Twitter has deleted a post from China’s US embassy which claimed Uighur women had had their minds “emancipated” by their policies in Xinjiang.

A woman and her child are on the way to their new house in Axili Town of Changji, northwest China's Xinjiang Uygur Autonomous Region, Oct. 16, 2020. A woman and her child in the China’s northwest Xinjiang Uygur Autonomous Region. Photo: AFP


The post linked to an article by state-run media which claimed women were no longer “baby making machines” due to action on alleged religious extremism.

Beijing is alleged to have forced many Uighur women to be sterilised or fitted with contraceptive devices, apparently to control population growth.

China has denied the allegations.

The Uighurs are a mostly Muslim minority group which lives mainly in Xinjiang province in northwestern China.

The tweet, published on Thursday, also claimed that Uighur women were “more confident and independent” as a result of “reproductive health” being “promoted” to them.

Over the weekend, the tweet was replaced with a message from the social media site which claimed the tweet “violated” Twitter’s rules, without providing further details.

The original tweet had linked to an article by China Daily, a state-run newspaper, which alleged the eradication of extremism in Xinjiang “had given Uighur women more autonomy when deciding whether to have children”.

The article referenced a report by the Xinjiang Development Research Centre which said: “The changes were not caused by ‘forced sterilisation’ of the Uyghur population, as repeatedly claimed by some western scholars and politicians.”

Last year, a report by China scholar Adrian Zenz alleged Uighur and other ethnic minority women were being threatened with internment in camps for refusing to abort pregnancies that exceeded birth quotas.

The findings were based on a combination of official regional data, policy documents and interviews with ethnic minority women in Xinjiang.

The report also said that Uighur women with more than the legally permitted number of children – but also many women who had not exceeded birth quotas – were involuntarily fitted with intra-uterine devices (IUDs), while others were coerced into receiving sterilisation surgery.

Under current rules, couples in China are allowed to have up to two children, with couples in some rural areas allowed up to three.
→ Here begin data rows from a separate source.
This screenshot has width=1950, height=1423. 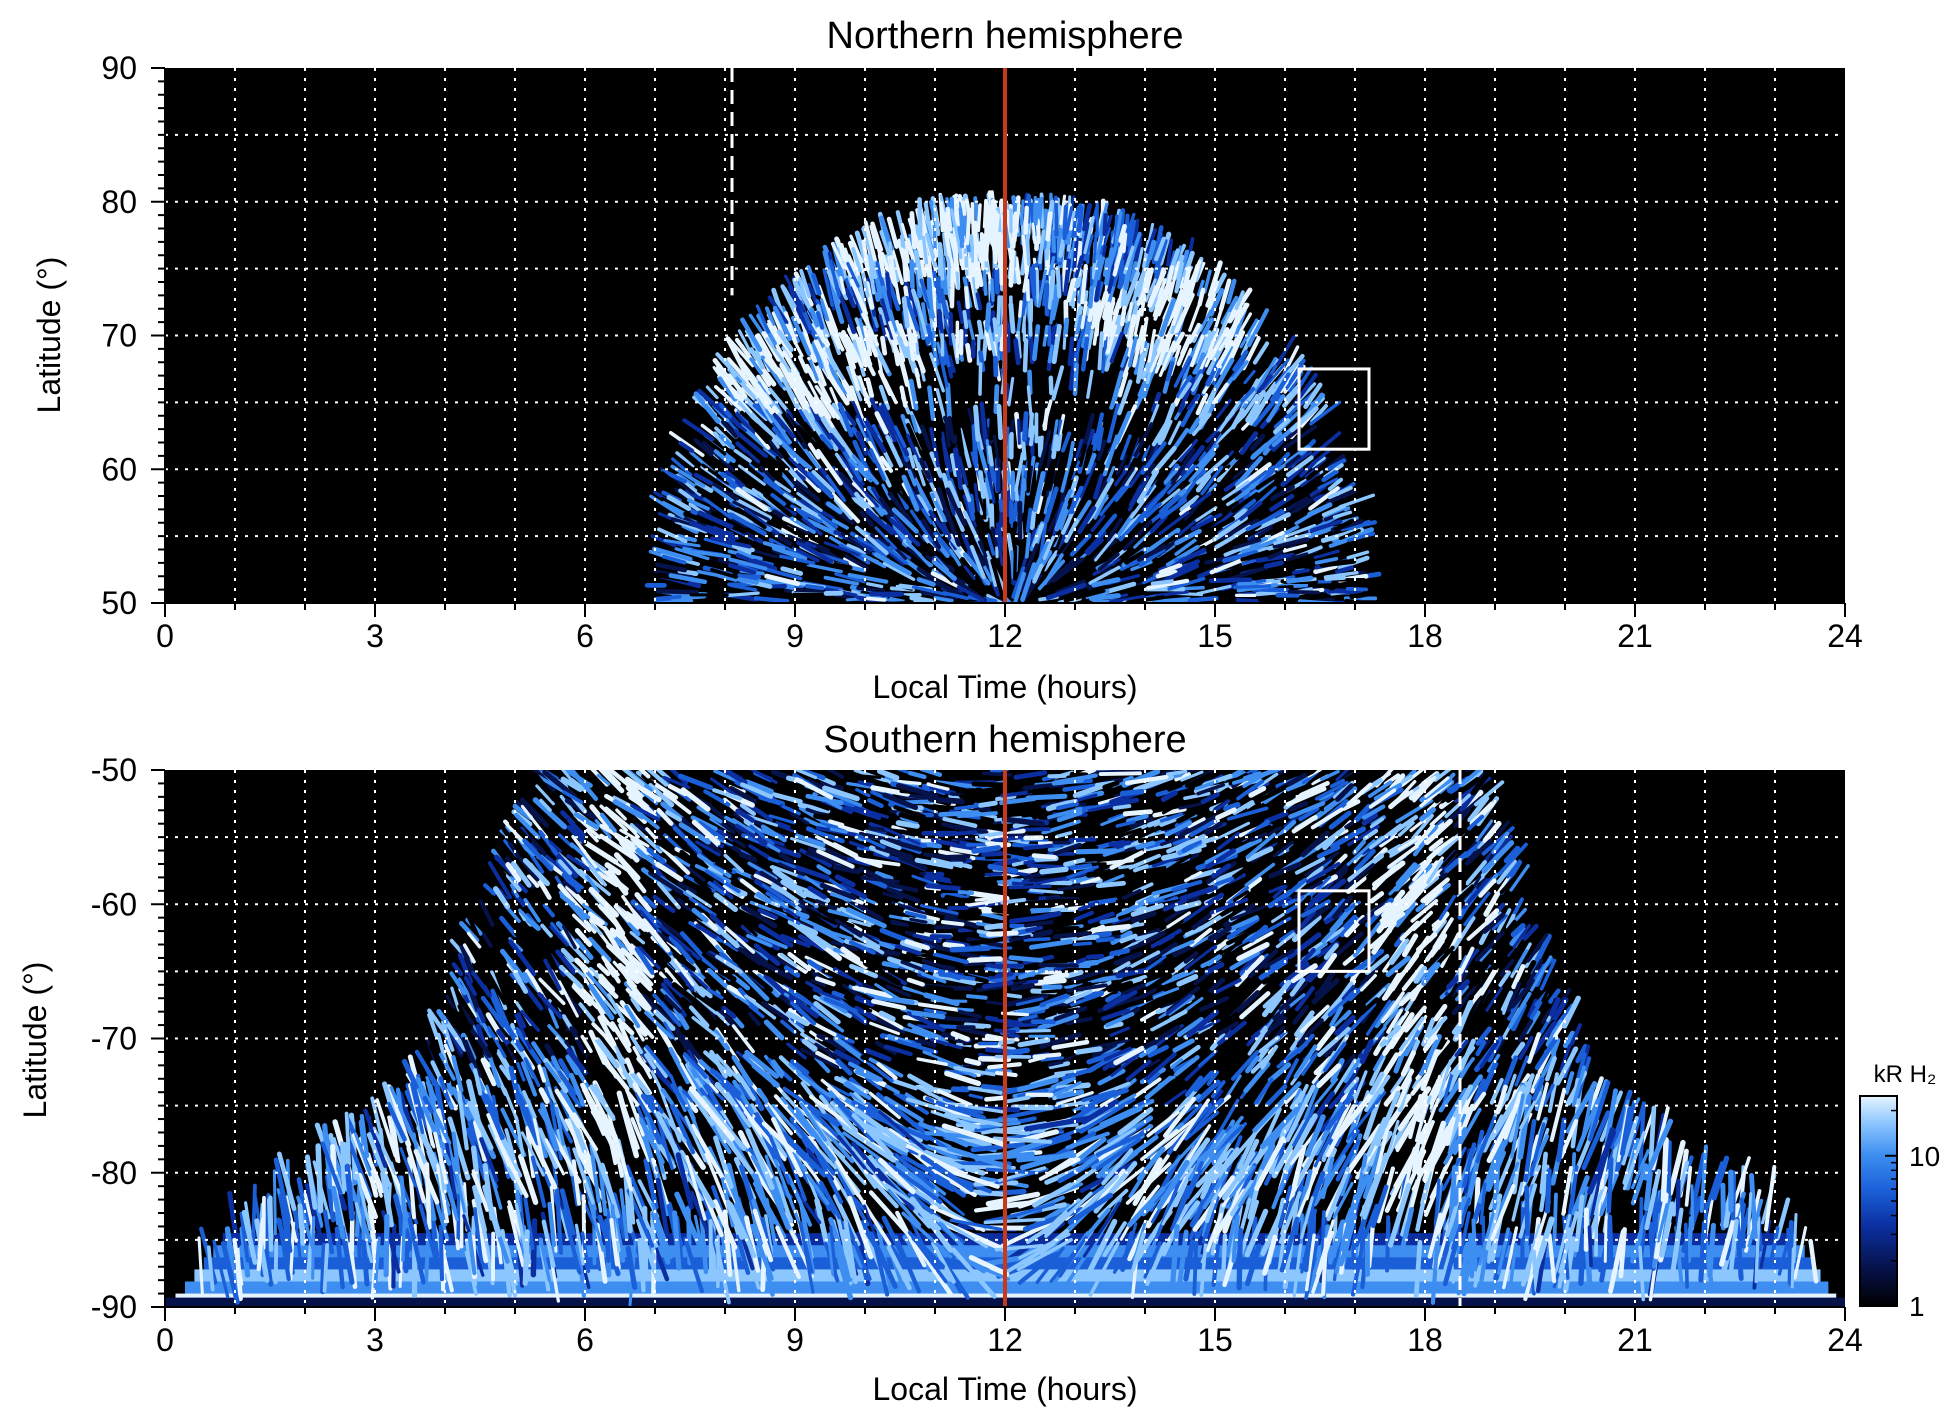 What do you see at coordinates (114, 1039) in the screenshot?
I see `ytick-label: -70` at bounding box center [114, 1039].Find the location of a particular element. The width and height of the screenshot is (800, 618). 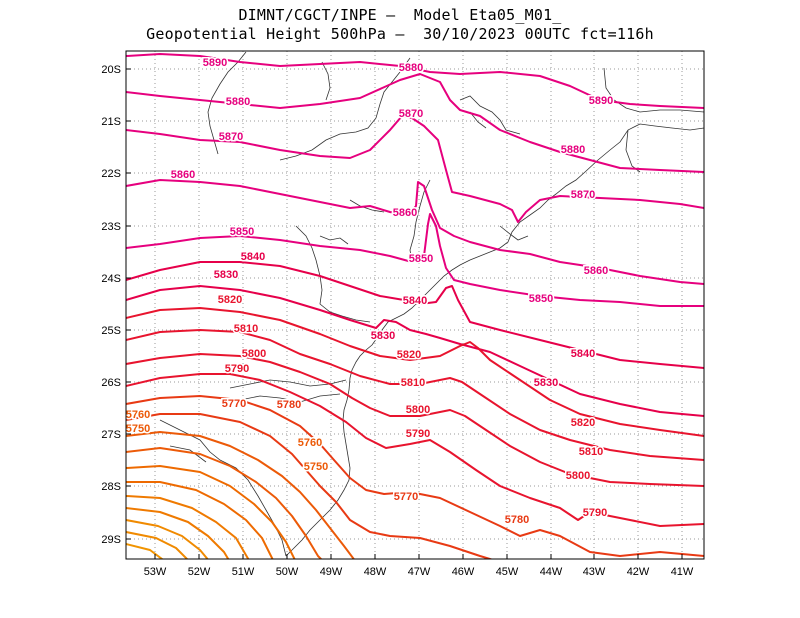

lon-label: 47W is located at coordinates (420, 572).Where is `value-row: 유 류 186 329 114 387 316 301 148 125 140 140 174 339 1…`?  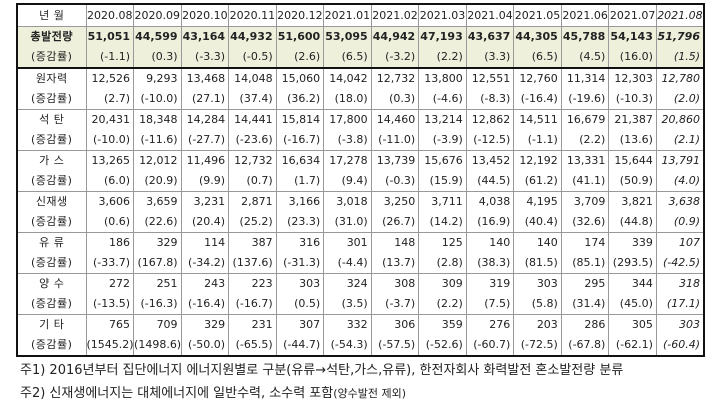 value-row: 유 류 186 329 114 387 316 301 148 125 140 140 174 339 1… is located at coordinates (360, 242).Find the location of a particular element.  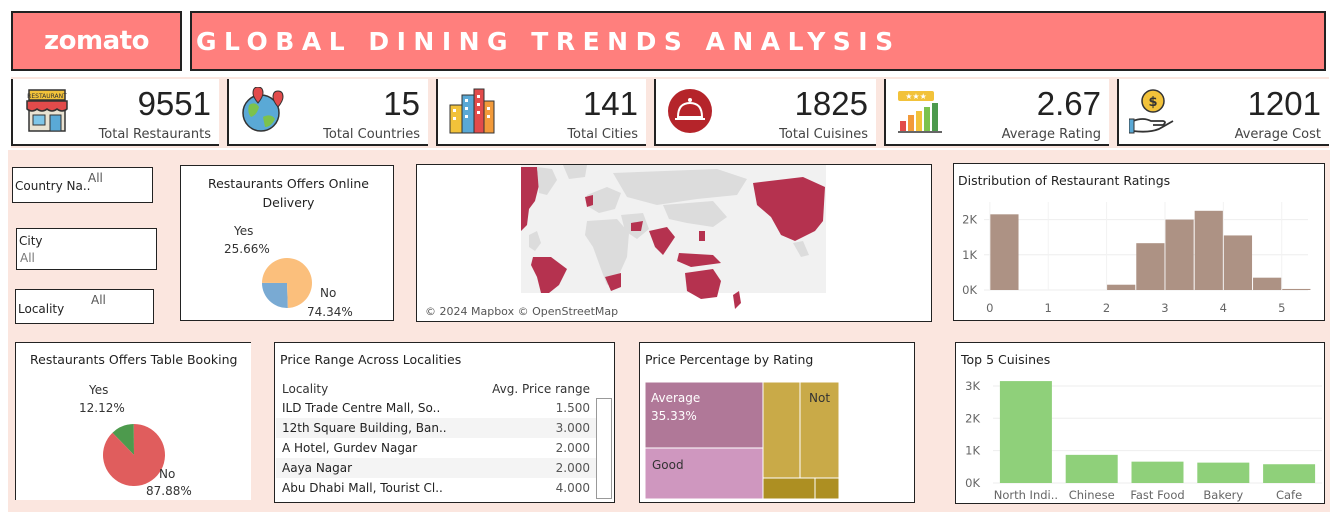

Former detainees in internment camps, which China says are re-education camps to tackle extremism, said they were given injections that stopped their periods, or caused unusual bleeding consistent with the effects of birth control drugs.

According to Zenz’s analysis of the data, natural population growth in Xinjiang has declined dramatically in recent years, with growth rates falling by 84 percent in the two largest Uighur prefectures between 2015 and 2018 and declining further in 2019.

Following the release of that report, US Secretary of State Mike Pompeo called on “all nations to join the United States in demanding an end to these dehumanising practices”.

China said at the time that the allegations were “baseless” and showed “ulterior motives”.

Foreign ministry spokesman Zhao Lijian accused media outlets of “cooking up false information on Xinjiang-related issues”.